When municipal plans to straighten out a road threatens the trees lining the road to Jalna, de la Roche conjured a stunning image:
“The noble oaks, serene in their strength, proud, sound as saplings, had completed the green galaxy of their summer foliage before the first blow from the axe bruised their bark.”
De la Roche often wrote imagery like this, which required multiple rereads in order to savour the picture in my mind’s eye. I liked also how her imagery wasn’t always straightforward, and sometimes puzzled me in its meaning. I noted these passages, and returned to them for a later reread. I wasn’t always successful, for the following passage still puzzles me:
“He stood rigid, his fount of tenderness sterile. He looked at her as a man might look at a woman who superficially resembled a woman he had loved.”
I wondered about the above quote because it is Renny speaking to his wife, Alayne. The statement was plainly written yet took some time to grasp.

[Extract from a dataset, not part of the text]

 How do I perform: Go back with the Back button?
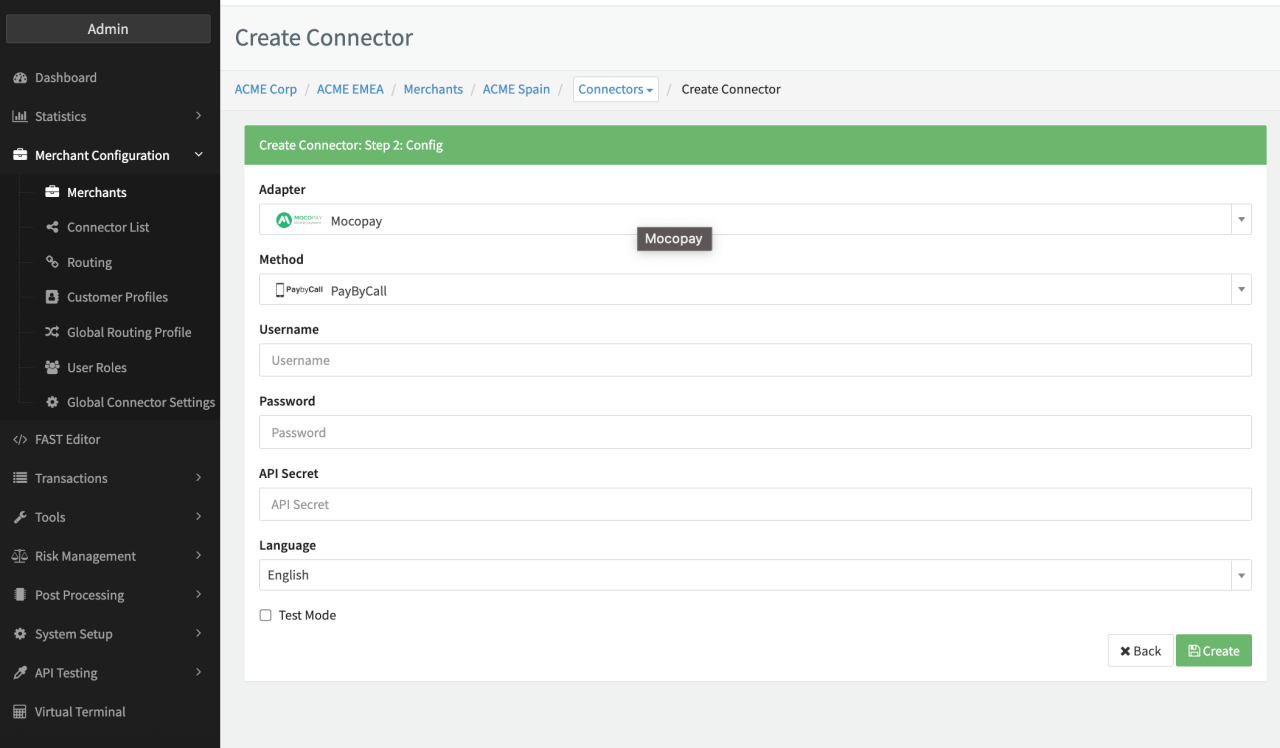(1140, 651)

And no amount of Internet searching could help me understand the passage below:
“…while at her side lounged Nicholas wearing a braided velvet jacket and a Thames tunnel on his forehead, represented today by his crest of grey hair.”

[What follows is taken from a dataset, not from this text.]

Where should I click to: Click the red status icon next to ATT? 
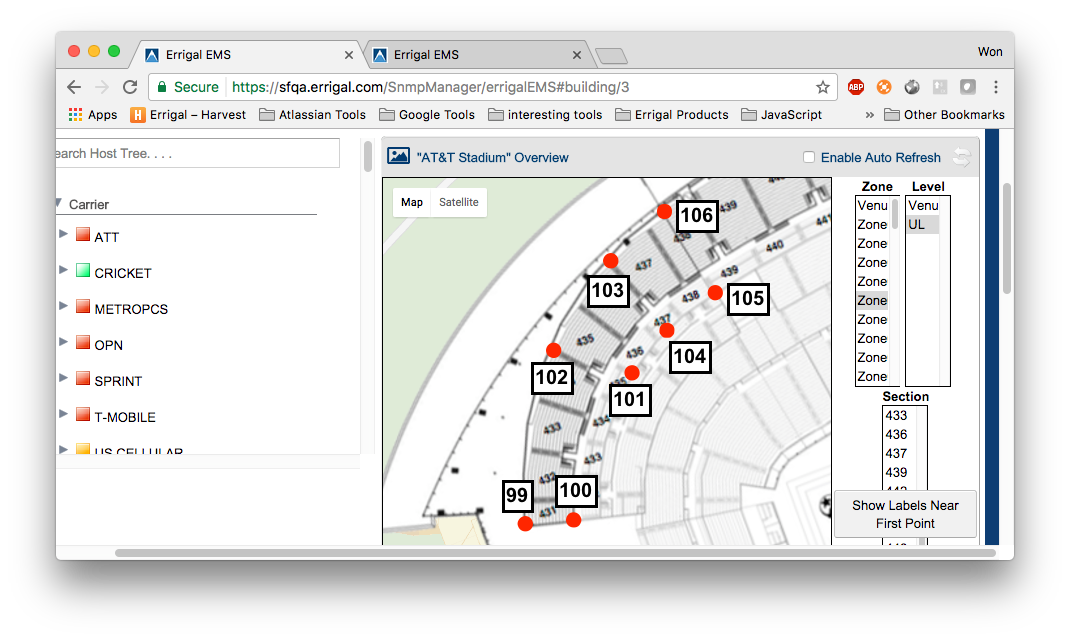coord(83,236)
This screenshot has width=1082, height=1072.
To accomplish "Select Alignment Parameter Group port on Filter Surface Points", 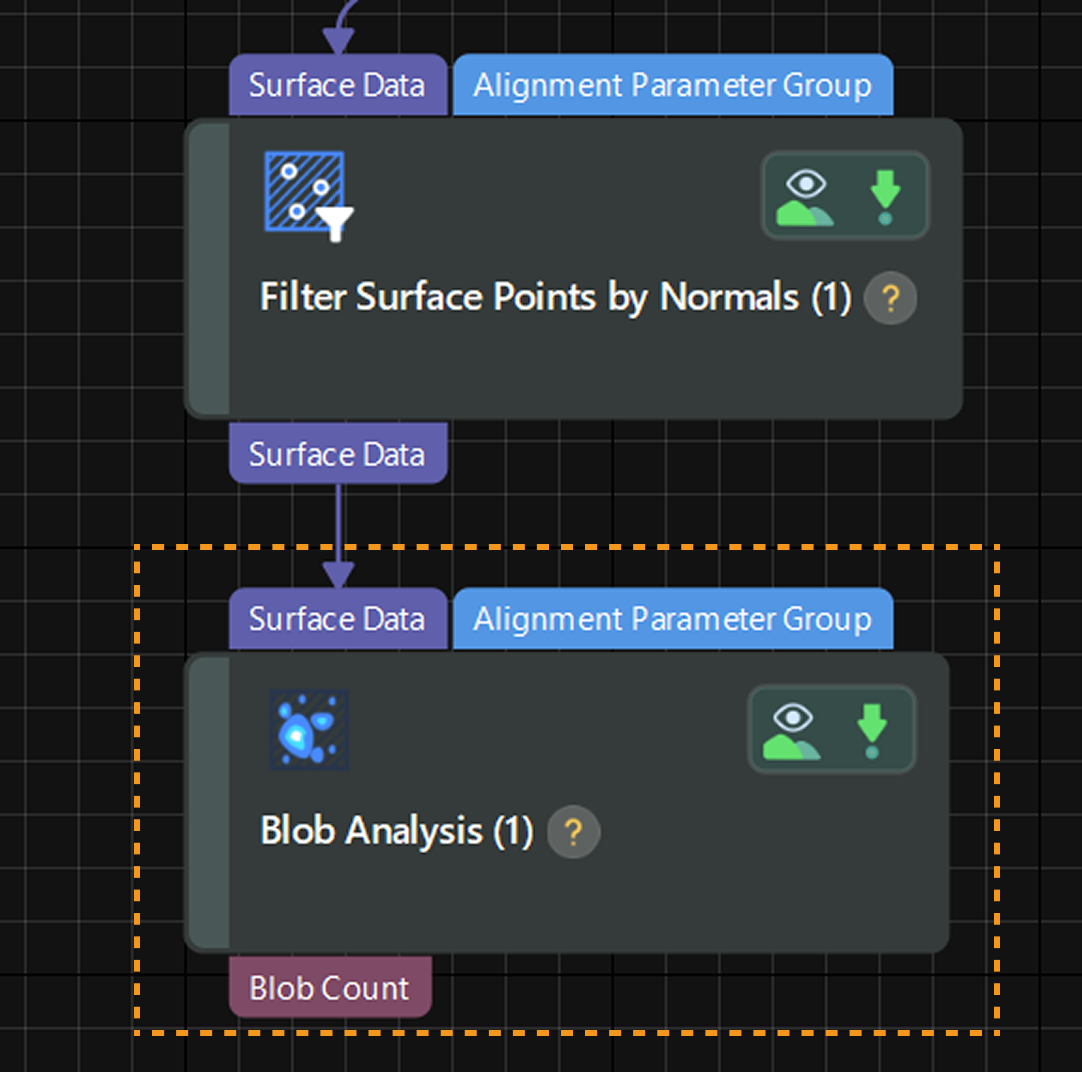I will pos(672,86).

One hundred years ago, was a “Thames tunnel” a style of man’s haircut? Or was de la Roche using the tunnel as a metaphor? I suppose Nicholas could have had a thick lock of hair running across his forehead, but that would have alluded to something dark and solid, not grey, or vacuous like a tunnel.
The sun had not yet appeared above the tree-tops but the eastern sky was fantastically streaked with red and gold and purple, and above these hung many bright clouds, some of them no more than rosy flakes, and beyond them a pale-green sky. Every leaf and blade and petal stood out singly, clear-cut, significant, proud. As he reached the open fields the whole world unrolled like a rich-coloured scroll, now signed with a flourish of sunlight. A flock of gulls flew high above his head uttering their plaintive pleasure in the morning.If anything you've read here has put you off reading the book (or the series), that's perfectly fine as you probably wouldn't have enjoyed it anyway.